=== Excerpt ===

Patient Opinion exists so that people can share the story of their care and have conversations with hospitals and staff that improve services. So our editorial policy aims to publish as many of the stories we are told as we possibly can. However, in a few cases we may need to make some changes. Here are the guidelines we use to make sure that this is done sensitively and with minimum change.
There are four principles, which guide the Patient Opinion editorial policy:
1. Enable a clear, timely, public, constructive conversation about care.
2. Make giving feedback safe and easy for patients, service users and carers.
3. Encourage authentic feedback, based in personal experience.
4. Treat staff legally and fairly.
These principles guide the decisions made by editors. There are guidelines that come from these principles, which help our moderators to decide if and how they should edit a story.
Enable a clear, timely, public, constructive conversation about care
To ensure the conversation is constructive, we will:
(a) Reject postings which are primarily commercial, obscene or irrelevant.
(b) Reject postings relating to events which ended over three years ago.
(c) Reject postings which we suspect may be untruthful
(d) Remove obscene or offensive language, including racist, sexist, homophobic or other discriminatory material.
(e) Edit postings to remove words which are capable of defamatory meaning i.e. - imputations which injure the reputation or business of a person or a group of persons or effect how others treat the person or group of persons
(f) We may limit the length of stories, by heavily editing extremely long postings
To ensure the conversation is clear, we will:
(a) Consider changes to the story title to make it more helpful to other users.

===

Using the information
(a) Decide whether each statement below agrees with the editorial policy text. Answer yes or no for each, quoting the words of the text that decide it.
(i) Postings about events that ended more than three years ago are rejected.
(ii) The editorial policy is guided by five principles.
(iii) Extremely long postings may be heavily edited to limit their length.
(b) According to the editorial policy text, what part of a story may be changed to make it more helpful to other users?
(c) Pick up the editorial policy text after its last line and continue it.

=== Extracted data ===

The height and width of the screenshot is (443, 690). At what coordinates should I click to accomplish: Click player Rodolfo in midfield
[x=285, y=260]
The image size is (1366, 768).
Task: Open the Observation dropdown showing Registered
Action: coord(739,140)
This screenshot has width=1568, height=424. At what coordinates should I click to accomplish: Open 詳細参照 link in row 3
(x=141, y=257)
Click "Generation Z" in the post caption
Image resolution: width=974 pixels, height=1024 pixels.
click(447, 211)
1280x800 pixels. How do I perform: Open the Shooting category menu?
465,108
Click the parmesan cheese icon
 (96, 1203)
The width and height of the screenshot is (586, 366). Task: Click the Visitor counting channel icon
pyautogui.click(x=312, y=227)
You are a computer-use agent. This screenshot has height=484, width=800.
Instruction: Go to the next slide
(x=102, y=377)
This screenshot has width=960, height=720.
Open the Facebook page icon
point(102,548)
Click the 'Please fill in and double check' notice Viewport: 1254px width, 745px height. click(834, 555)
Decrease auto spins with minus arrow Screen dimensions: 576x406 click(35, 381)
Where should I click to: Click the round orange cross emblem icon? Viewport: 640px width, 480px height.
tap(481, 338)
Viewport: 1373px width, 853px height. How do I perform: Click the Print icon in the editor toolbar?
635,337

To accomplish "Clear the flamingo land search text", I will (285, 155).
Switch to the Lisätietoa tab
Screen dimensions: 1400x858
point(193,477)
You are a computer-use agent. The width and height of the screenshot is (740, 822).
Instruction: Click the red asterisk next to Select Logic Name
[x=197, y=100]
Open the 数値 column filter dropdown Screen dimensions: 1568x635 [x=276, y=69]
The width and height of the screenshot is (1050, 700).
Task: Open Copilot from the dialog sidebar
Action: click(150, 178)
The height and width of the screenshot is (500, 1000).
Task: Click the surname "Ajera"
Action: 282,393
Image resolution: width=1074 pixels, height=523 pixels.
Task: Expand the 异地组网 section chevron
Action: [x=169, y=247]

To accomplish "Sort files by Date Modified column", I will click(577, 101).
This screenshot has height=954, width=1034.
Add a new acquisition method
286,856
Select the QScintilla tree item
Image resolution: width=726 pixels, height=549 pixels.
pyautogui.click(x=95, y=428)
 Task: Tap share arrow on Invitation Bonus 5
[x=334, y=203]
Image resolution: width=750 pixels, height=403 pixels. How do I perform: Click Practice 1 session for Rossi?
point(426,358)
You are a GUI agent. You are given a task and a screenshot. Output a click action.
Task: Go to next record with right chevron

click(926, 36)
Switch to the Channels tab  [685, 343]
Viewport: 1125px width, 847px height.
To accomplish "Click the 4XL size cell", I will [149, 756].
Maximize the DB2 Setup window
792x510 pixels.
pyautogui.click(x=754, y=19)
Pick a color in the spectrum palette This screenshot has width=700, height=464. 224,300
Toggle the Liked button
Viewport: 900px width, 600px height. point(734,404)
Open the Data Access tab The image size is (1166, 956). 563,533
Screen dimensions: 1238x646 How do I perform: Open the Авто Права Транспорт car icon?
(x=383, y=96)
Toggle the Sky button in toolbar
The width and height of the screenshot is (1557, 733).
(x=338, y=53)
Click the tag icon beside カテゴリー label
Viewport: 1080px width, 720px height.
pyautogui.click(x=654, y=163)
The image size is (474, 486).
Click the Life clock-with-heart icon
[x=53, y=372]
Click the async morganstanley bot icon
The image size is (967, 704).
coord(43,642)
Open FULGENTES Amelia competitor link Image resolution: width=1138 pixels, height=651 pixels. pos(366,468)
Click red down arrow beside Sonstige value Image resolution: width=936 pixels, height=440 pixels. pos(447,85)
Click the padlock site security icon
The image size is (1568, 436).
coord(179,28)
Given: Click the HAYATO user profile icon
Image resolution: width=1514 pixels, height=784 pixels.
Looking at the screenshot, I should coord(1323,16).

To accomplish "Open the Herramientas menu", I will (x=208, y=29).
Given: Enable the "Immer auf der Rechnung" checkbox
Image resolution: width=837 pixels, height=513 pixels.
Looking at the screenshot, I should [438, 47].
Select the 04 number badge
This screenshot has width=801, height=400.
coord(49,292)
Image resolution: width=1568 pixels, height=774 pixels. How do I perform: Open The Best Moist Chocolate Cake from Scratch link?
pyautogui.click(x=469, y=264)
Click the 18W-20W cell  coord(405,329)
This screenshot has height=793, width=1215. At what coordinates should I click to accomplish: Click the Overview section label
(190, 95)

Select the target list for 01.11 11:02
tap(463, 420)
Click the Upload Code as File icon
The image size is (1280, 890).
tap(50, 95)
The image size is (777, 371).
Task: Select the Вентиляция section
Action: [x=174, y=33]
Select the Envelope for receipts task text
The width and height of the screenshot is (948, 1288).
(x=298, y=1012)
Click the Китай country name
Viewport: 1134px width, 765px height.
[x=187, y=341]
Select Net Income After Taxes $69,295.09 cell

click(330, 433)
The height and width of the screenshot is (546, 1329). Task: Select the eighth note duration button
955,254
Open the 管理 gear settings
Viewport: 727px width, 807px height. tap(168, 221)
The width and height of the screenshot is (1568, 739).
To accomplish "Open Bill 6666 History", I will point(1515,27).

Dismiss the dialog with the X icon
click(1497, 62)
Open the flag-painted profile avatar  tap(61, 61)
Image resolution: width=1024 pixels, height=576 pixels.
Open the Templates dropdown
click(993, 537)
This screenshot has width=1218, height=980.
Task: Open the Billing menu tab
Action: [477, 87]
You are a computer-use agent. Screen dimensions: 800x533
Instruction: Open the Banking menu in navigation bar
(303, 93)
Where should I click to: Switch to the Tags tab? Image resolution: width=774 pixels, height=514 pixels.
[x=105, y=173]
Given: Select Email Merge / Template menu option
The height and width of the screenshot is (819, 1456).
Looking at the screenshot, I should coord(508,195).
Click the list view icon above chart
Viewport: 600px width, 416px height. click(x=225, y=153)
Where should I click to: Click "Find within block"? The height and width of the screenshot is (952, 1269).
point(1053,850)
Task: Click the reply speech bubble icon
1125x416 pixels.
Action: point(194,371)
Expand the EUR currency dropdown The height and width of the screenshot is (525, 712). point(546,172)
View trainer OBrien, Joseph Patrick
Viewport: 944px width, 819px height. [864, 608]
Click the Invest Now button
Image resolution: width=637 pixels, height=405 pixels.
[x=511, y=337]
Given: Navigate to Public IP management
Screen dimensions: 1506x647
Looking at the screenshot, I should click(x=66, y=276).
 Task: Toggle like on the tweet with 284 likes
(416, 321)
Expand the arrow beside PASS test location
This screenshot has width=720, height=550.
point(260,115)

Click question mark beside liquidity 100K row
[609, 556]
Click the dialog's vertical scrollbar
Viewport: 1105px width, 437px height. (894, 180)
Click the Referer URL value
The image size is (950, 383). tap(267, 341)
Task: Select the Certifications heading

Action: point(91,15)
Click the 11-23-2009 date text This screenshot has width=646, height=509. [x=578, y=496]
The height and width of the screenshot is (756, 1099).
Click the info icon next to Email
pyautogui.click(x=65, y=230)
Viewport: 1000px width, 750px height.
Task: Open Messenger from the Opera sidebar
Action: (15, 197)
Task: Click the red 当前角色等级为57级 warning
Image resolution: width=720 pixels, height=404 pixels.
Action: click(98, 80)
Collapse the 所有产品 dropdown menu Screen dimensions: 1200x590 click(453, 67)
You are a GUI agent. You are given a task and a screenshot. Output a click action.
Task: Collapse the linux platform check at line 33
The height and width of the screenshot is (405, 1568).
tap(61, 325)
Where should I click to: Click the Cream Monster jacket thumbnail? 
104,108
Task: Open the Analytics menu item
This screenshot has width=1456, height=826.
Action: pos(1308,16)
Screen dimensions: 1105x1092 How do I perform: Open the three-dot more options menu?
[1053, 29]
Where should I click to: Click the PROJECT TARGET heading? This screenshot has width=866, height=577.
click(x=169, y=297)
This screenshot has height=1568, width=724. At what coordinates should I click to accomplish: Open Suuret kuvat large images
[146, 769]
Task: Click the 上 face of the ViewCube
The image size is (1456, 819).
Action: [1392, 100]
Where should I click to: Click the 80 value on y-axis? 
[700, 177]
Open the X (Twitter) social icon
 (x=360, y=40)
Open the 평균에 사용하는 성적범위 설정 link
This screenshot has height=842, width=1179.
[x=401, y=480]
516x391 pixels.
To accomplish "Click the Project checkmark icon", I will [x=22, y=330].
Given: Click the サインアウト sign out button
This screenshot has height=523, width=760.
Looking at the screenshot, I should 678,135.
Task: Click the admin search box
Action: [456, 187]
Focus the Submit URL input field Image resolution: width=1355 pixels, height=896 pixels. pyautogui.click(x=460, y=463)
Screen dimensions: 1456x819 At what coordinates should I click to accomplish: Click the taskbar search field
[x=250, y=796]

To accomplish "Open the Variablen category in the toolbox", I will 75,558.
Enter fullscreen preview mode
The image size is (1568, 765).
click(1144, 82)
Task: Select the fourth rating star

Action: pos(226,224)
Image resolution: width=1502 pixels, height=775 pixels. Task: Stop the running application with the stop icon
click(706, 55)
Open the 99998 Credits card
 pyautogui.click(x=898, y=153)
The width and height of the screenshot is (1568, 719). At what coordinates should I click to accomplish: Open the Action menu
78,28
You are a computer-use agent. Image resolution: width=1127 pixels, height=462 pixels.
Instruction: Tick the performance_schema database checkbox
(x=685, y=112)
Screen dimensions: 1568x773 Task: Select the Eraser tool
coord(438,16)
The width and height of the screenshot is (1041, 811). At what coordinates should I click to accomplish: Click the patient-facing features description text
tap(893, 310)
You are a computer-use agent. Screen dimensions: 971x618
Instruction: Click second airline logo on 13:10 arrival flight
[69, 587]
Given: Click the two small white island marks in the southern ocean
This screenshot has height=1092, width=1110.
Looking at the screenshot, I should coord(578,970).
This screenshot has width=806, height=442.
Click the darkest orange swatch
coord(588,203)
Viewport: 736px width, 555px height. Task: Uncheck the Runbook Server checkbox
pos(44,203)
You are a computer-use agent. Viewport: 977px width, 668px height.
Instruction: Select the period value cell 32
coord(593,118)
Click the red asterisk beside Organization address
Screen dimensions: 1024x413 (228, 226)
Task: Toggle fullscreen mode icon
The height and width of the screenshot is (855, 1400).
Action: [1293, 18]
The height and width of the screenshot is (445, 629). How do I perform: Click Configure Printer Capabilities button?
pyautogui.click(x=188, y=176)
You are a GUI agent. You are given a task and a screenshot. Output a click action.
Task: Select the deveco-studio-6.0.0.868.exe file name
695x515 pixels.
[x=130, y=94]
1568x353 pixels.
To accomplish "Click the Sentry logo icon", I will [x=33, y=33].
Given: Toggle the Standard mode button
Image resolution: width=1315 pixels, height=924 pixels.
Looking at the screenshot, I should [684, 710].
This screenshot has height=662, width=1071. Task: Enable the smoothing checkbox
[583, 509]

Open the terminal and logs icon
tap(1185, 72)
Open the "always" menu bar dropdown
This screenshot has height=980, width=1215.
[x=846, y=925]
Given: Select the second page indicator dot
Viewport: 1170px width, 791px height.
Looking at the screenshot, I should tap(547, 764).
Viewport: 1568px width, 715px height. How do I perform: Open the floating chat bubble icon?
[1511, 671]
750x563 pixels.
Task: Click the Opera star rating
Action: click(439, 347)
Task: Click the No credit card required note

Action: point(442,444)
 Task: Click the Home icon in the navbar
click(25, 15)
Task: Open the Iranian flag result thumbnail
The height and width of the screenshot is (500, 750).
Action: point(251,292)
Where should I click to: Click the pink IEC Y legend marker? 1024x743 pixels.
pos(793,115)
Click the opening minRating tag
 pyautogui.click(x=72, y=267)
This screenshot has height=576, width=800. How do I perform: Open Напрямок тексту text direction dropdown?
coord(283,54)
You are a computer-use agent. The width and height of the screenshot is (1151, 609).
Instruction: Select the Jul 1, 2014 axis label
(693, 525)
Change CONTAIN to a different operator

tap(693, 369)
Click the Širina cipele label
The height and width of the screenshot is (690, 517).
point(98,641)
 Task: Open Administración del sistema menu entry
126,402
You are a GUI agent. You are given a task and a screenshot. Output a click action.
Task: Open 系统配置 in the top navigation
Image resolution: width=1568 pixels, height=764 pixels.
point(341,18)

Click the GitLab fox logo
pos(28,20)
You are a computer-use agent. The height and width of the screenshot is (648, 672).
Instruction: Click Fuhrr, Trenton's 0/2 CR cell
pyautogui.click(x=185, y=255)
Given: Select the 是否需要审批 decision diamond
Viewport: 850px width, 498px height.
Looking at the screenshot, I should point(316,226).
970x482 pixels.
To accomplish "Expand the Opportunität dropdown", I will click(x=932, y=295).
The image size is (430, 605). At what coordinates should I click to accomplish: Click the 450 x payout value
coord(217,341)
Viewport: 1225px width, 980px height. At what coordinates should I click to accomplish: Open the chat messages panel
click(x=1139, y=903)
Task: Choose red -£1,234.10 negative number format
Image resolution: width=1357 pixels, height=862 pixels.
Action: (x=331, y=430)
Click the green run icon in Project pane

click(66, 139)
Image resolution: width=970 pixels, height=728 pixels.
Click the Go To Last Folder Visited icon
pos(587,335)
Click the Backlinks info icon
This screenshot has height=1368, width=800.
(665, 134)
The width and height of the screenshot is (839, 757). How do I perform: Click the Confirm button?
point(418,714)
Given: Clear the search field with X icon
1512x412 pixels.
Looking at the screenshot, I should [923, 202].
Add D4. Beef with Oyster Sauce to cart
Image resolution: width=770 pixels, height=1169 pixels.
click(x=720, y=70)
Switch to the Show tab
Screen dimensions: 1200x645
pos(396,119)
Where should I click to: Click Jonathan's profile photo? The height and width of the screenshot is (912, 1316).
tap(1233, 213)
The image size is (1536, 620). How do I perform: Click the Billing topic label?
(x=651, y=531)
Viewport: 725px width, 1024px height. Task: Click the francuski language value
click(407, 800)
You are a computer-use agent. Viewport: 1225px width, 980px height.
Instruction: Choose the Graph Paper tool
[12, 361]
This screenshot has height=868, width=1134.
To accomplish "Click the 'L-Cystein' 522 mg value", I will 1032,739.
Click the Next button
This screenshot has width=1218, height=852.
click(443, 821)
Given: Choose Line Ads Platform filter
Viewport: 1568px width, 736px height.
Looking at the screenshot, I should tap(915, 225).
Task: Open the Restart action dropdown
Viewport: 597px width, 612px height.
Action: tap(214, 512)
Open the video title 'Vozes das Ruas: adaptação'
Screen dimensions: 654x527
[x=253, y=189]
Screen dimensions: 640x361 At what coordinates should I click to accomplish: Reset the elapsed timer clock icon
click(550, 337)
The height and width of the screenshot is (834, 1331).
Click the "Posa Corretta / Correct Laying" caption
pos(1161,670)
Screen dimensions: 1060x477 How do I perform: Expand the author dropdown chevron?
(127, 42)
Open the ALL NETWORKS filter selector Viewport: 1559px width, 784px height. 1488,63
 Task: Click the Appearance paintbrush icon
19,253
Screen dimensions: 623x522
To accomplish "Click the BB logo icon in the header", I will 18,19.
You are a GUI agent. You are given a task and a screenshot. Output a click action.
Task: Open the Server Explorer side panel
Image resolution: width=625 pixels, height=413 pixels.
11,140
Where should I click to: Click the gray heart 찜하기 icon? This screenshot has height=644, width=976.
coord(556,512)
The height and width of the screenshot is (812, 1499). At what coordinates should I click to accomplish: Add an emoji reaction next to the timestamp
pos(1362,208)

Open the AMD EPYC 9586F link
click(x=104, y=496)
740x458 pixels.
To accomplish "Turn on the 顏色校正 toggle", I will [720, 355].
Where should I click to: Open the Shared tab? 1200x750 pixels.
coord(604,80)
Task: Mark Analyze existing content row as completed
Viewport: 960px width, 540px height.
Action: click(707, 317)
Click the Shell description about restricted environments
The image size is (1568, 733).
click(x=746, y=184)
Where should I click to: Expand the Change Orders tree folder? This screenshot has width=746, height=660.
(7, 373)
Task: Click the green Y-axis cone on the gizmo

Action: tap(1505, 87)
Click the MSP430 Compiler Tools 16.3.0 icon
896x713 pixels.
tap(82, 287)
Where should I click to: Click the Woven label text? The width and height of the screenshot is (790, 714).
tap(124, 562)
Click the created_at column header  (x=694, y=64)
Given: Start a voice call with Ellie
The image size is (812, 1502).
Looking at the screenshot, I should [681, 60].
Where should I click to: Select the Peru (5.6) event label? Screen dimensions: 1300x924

===

Task-by-task outputs
(a)
(i) Yes: "Reject postings relating to events which ended over three years ago."
(ii) No: "There are four principles, which guide the Patient Opinion editorial policy"
(iii) Yes: "We may limit the length of stories, by heavily editing extremely long postings"

(b) The story title.

(c)
(b) Replace upper case (CAPITALS) text with mixed case.
(c) Make minor changes to spelling, punctuation or layout to improve readability.
Make giving feedback safe and easy for patients, service users and carers
To avoid identifying individuals, we will:
(a) Remove all patient names from postings, even from positive postings.
(b) Remove details which might identify an individual, particularly where we suspect there are small numbers of staff or patients in any one treatment area. This may mean linking the posting to generic rather than specific services, e.g. to a hospital rather than a speciality
(c) Remove mention of specific dates and times.
(d) Remove details which identify, or allow readers to possibly identify, a health provider entity of less than 10 employees
(e) Remove details which identify, or allow readers to possibly identify, a group of individuals employed by or associated with the health provider entity. For example, a group of specialist doctors or a specific ward or managers or directors of a hospital.
Where there are postings that are part of a current, formal complaints procedure we will consider the impact of publishing them on the site. We will not publish postings if we become aware it could potentially prejudice any ongoing proceedings, whether they are complaints, claims, police coroner, or any other proceedings or investigation.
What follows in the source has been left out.